I have ranked the armies below using the following criteria: plastic models available (not including vehicles, which mostly tend to be plastic anyway), percentage of army that can be made from plastics, ease of assembly of the figures, and potential playability of the collected army. Again, the purpose of this list is to provide a guideline about cost-effectiveness and ease of assembly to a person just starting an army. 

1. Space Marines. The fact that the Space Marine army is the most popular is one of the worst kept secrets of the game. Aside from having one of the strongest lists, it also features the most amounts of available plastic miniatures. In fact, once the product support for the new codex is released, it will be possible to field an army made up entirely of plastic figures.

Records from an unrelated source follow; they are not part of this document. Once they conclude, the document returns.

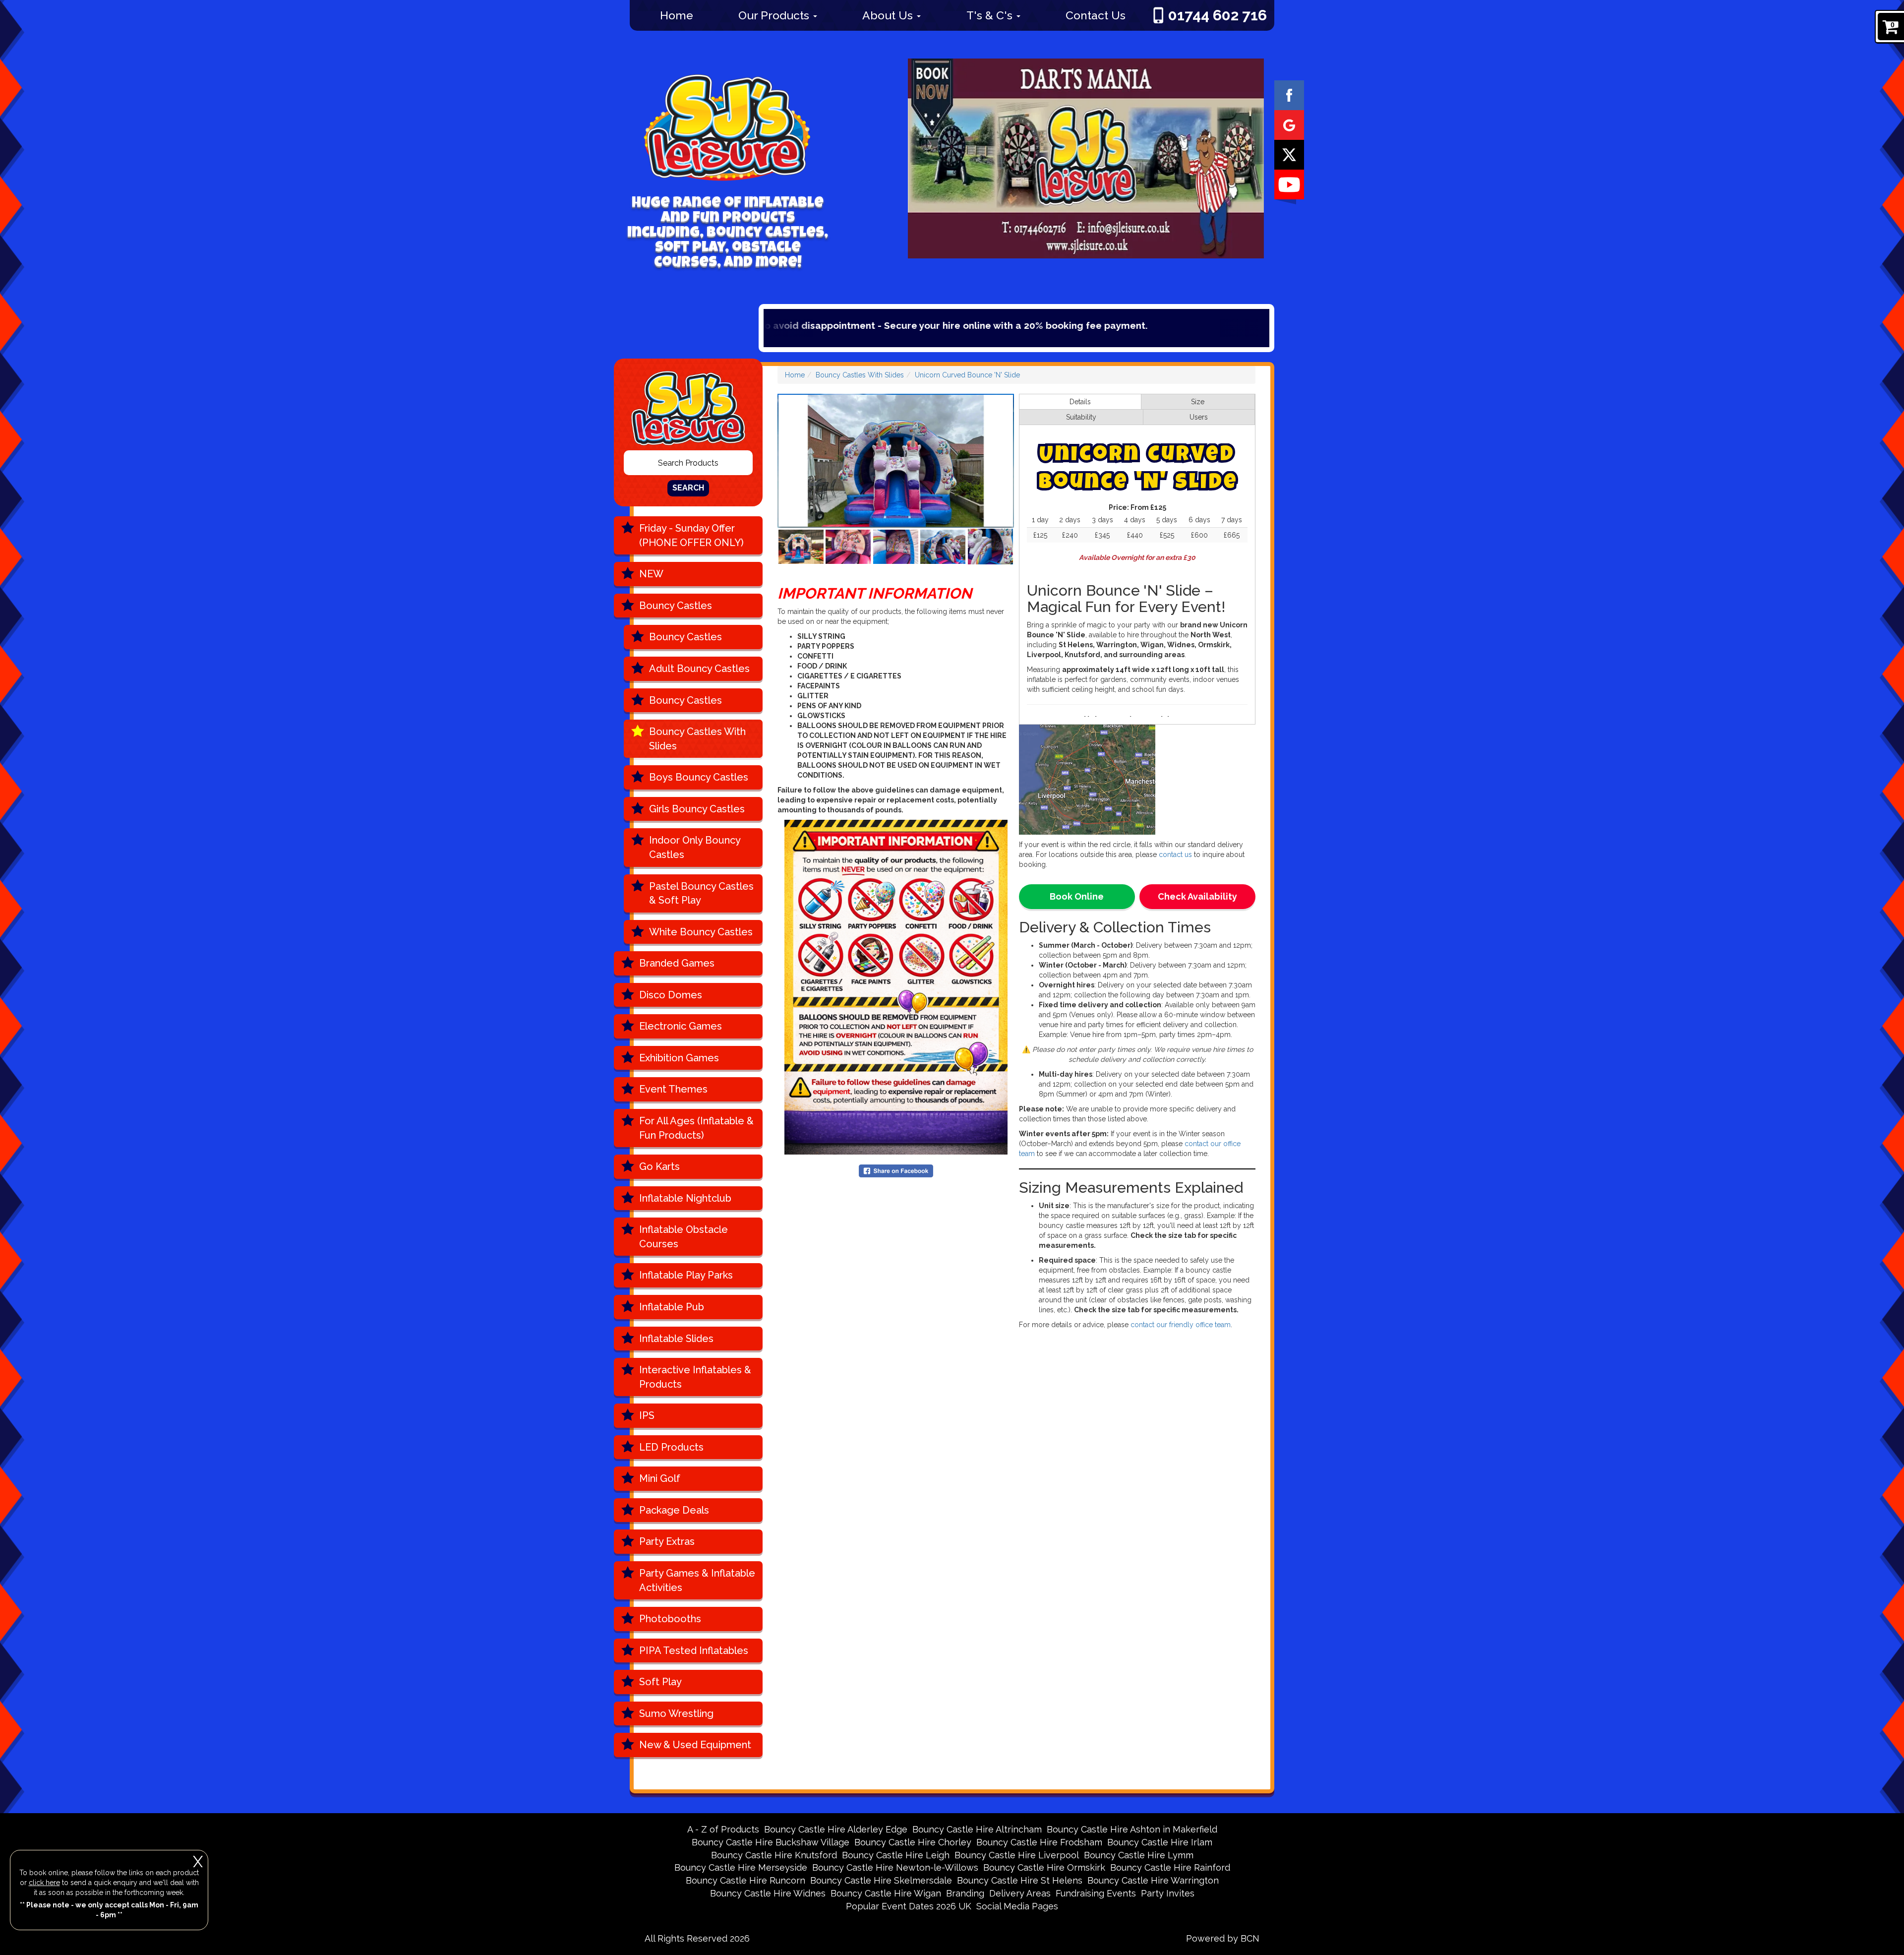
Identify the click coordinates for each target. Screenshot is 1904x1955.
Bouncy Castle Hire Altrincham (977, 1829)
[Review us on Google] (1289, 124)
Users (1199, 417)
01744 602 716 (1217, 15)
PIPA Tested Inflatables (693, 1650)
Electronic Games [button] (680, 1026)
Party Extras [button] (667, 1541)
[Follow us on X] (1289, 154)
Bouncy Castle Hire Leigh (896, 1855)
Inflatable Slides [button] (676, 1338)
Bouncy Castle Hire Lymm (1138, 1855)
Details (1080, 402)
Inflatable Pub (671, 1307)
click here (44, 1883)
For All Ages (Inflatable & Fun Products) (696, 1128)
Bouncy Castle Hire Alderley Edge (835, 1829)
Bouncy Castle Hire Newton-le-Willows (895, 1867)
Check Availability (1197, 896)
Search (688, 487)
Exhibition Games (679, 1058)
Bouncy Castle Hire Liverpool (1016, 1855)
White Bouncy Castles (701, 932)
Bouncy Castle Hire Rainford (1170, 1867)
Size (1197, 402)
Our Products (775, 15)
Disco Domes (670, 995)
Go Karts (659, 1166)
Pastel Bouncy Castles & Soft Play (701, 893)
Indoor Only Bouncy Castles (695, 847)
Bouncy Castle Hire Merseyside (740, 1867)
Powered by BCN (1222, 1938)
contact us (1175, 854)
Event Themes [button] (673, 1089)
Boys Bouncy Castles (698, 777)
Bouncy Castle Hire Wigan (886, 1893)
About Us (889, 15)
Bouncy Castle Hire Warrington (1153, 1880)
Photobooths (670, 1619)
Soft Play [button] (660, 1682)
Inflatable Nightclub (685, 1198)
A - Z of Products (723, 1829)
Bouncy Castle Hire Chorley (912, 1842)
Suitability (1081, 417)
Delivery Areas (1020, 1893)
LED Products (671, 1447)
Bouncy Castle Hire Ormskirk (1044, 1867)
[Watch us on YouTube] (1289, 184)
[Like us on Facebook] (1289, 95)
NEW (651, 574)
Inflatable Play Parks (686, 1275)
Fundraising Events (1096, 1893)
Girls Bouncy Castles (697, 809)
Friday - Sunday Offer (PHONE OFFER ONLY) (691, 535)
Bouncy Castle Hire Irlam (1159, 1842)
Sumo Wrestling (676, 1713)
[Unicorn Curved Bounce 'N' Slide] (895, 461)
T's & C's (990, 15)
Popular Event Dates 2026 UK (908, 1906)
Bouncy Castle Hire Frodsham (1039, 1842)
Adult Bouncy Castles (699, 668)
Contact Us (1096, 15)
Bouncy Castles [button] (675, 605)
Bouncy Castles (685, 637)
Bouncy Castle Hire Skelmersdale (881, 1880)
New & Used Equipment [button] (695, 1745)
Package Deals (674, 1510)
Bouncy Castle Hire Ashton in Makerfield (1132, 1829)
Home (676, 15)
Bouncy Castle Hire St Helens (1019, 1880)
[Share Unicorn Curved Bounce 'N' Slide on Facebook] (896, 1170)
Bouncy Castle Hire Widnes (768, 1893)
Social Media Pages (1017, 1906)
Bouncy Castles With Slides (697, 739)
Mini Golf (659, 1478)
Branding (965, 1893)
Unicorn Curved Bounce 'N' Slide (967, 375)
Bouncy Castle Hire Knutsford (774, 1855)
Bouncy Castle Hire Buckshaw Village (770, 1842)
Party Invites (1167, 1893)
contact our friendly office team (1180, 1325)
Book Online (1077, 896)
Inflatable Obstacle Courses (683, 1236)
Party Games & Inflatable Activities (697, 1580)
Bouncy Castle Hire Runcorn (745, 1880)
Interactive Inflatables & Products (695, 1377)
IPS (646, 1415)
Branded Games (676, 963)
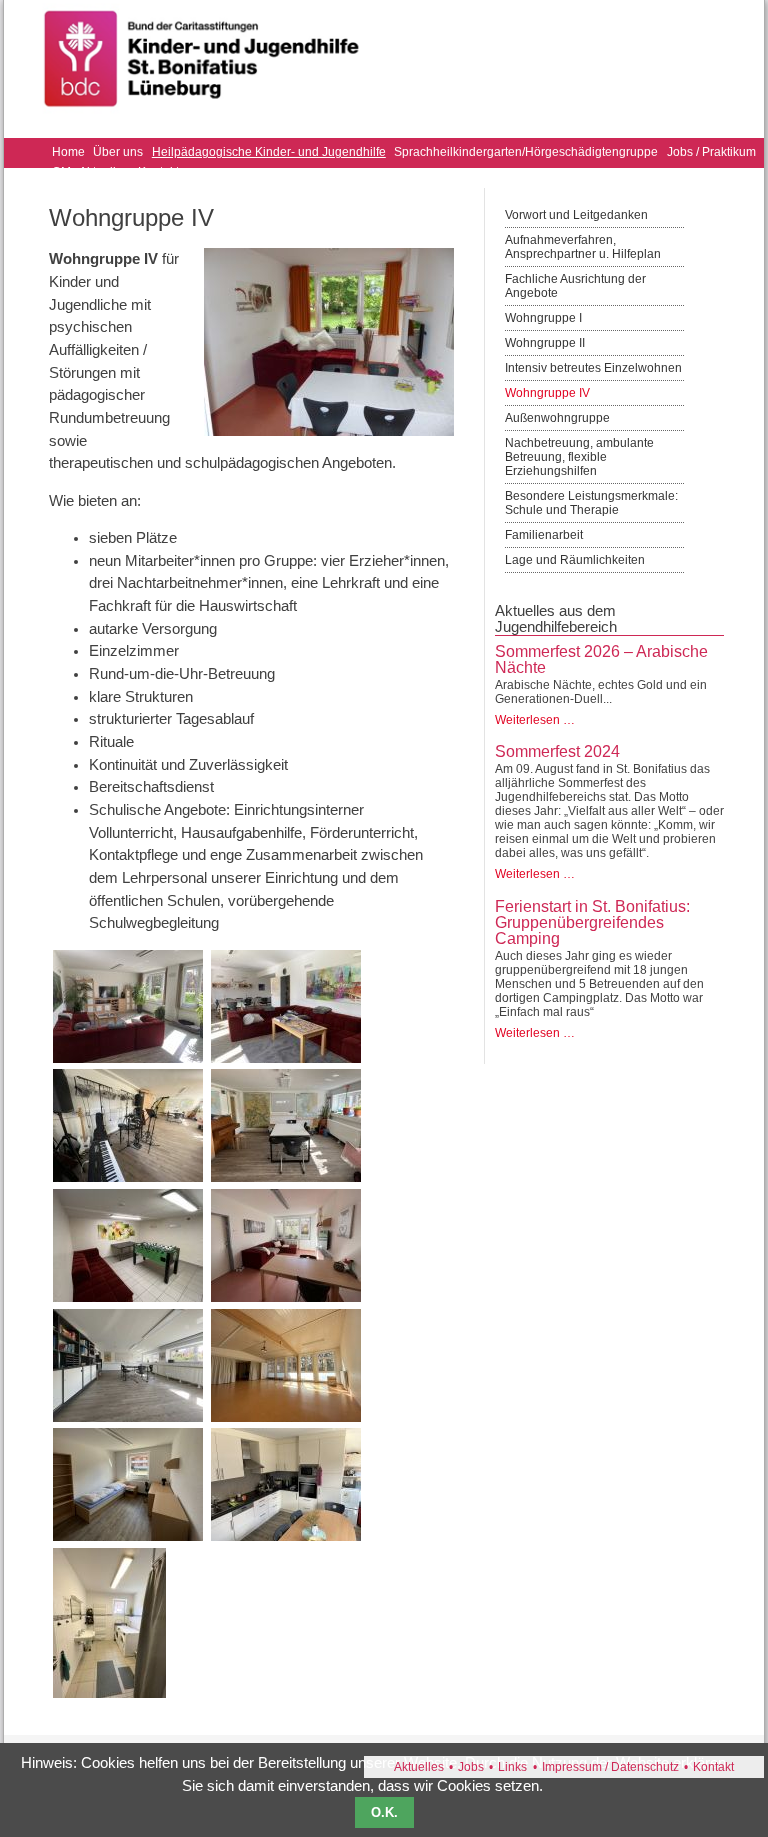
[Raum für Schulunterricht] (128, 1417)
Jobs (471, 1767)
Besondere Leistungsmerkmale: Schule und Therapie (591, 503)
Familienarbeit (544, 535)
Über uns (118, 152)
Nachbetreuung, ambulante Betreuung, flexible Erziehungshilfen (579, 457)
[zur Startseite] (203, 118)
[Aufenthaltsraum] (128, 1058)
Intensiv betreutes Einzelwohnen (593, 368)
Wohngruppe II (545, 343)
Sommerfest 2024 (557, 751)
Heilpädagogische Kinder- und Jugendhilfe (269, 152)
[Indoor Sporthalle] (286, 1417)
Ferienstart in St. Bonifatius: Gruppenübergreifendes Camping (592, 922)
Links (512, 1767)
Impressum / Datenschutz (610, 1767)
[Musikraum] (128, 1177)
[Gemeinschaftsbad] (109, 1693)
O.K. (384, 1812)
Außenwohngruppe (557, 418)
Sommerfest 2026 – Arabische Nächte (601, 659)
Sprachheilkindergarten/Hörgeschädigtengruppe (526, 152)
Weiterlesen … (535, 720)
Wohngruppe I (543, 318)
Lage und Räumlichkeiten (575, 560)
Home (68, 152)
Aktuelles (419, 1767)
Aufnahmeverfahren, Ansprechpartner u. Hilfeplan (583, 247)
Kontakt (713, 1767)
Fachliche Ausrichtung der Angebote (575, 286)
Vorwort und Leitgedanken (576, 215)
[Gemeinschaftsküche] (286, 1536)
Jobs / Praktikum (711, 152)
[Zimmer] (128, 1536)
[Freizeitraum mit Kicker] (128, 1297)
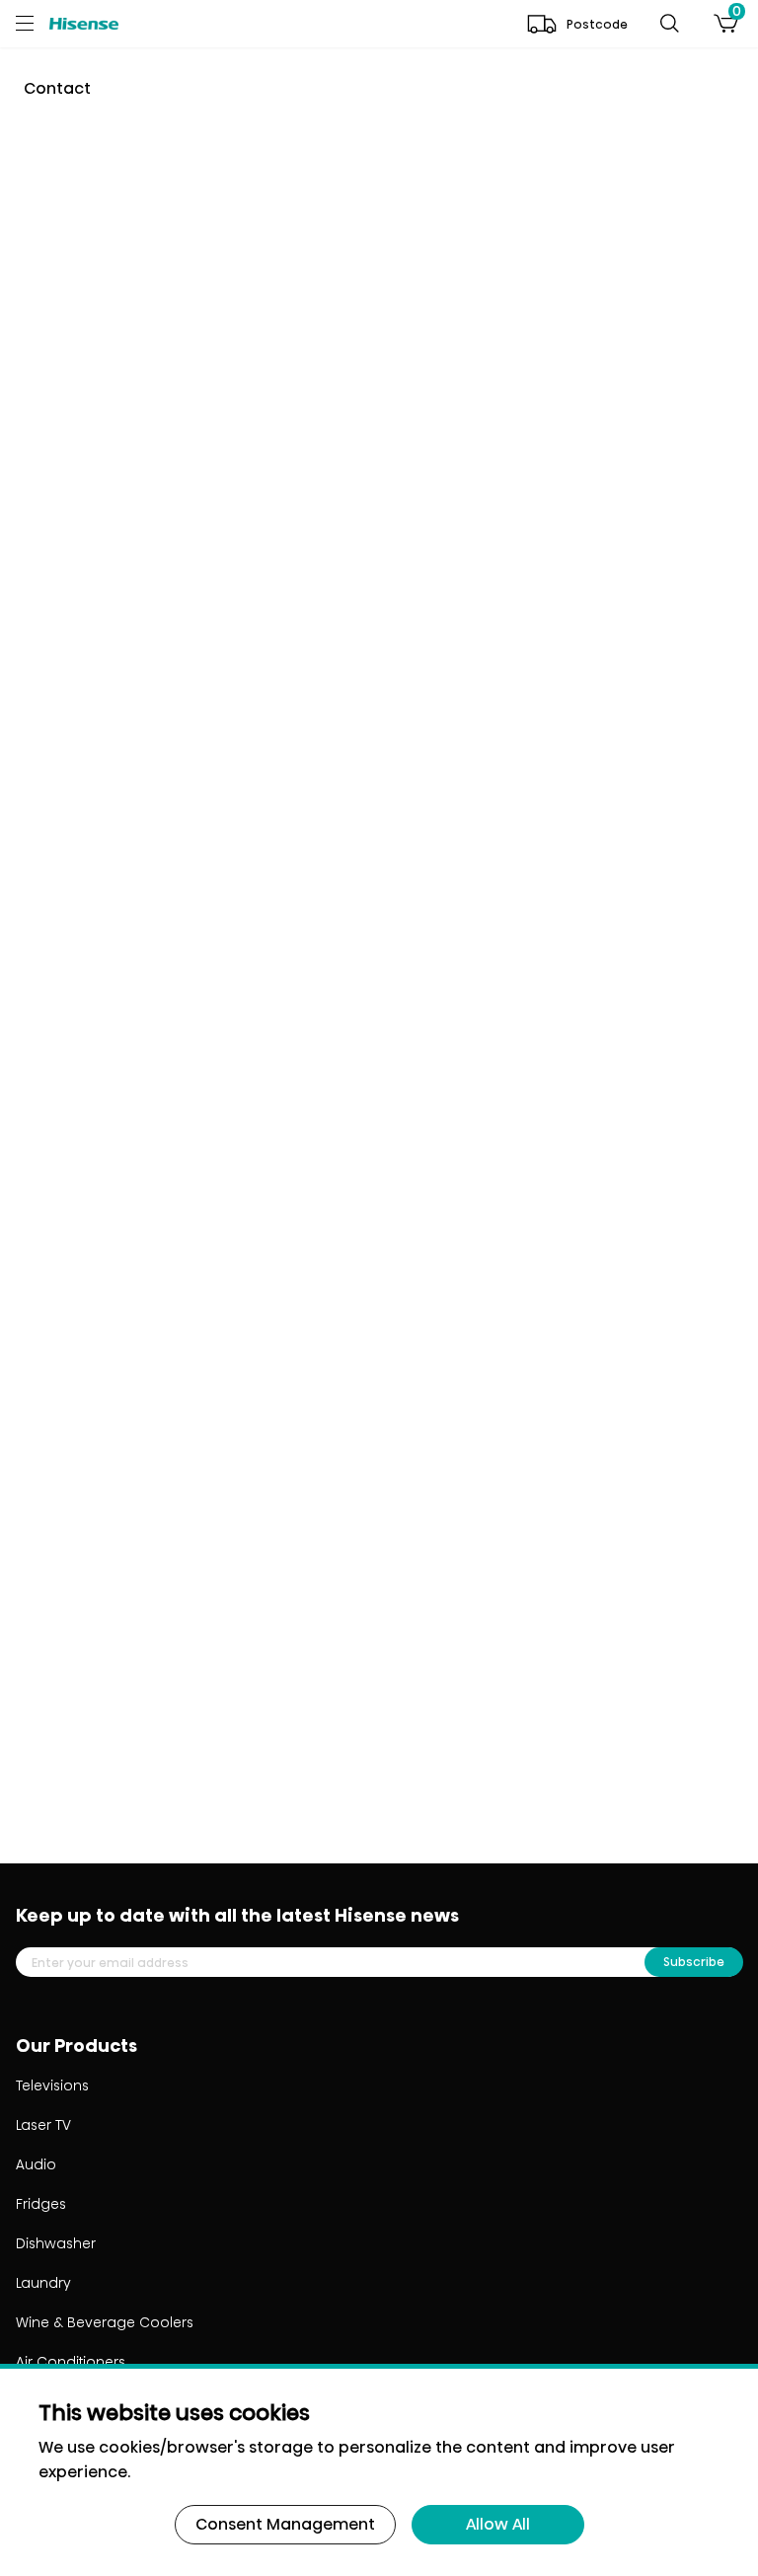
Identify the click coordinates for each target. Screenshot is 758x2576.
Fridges (41, 2204)
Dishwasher (56, 2243)
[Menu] (32, 23)
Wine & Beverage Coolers (104, 2322)
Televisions (52, 2086)
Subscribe (693, 1961)
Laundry (43, 2283)
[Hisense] (83, 23)
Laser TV (43, 2125)
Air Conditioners (70, 2362)
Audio (36, 2165)
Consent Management (285, 2524)
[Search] (669, 23)
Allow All (498, 2524)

Here is a list of figures that are plastic, or plastic with metal bits, available for the Space Marines:  
  • Command Squad (new); 
  • Captain (new);
  • Terminator Squad;
  • Combat Squad;
  • Tactical Squad;
  • Assault Squad;
  • Bike Squad;
  • Attack Bikes; and 
  • Devastator Squad. 
All of the kits are fairly easy to assemble, yet still offer opportunities for posing and converting for the creatively minded. Add to that all the vehicles and the Dreadnought kit, and you can see there is a lot to choose from.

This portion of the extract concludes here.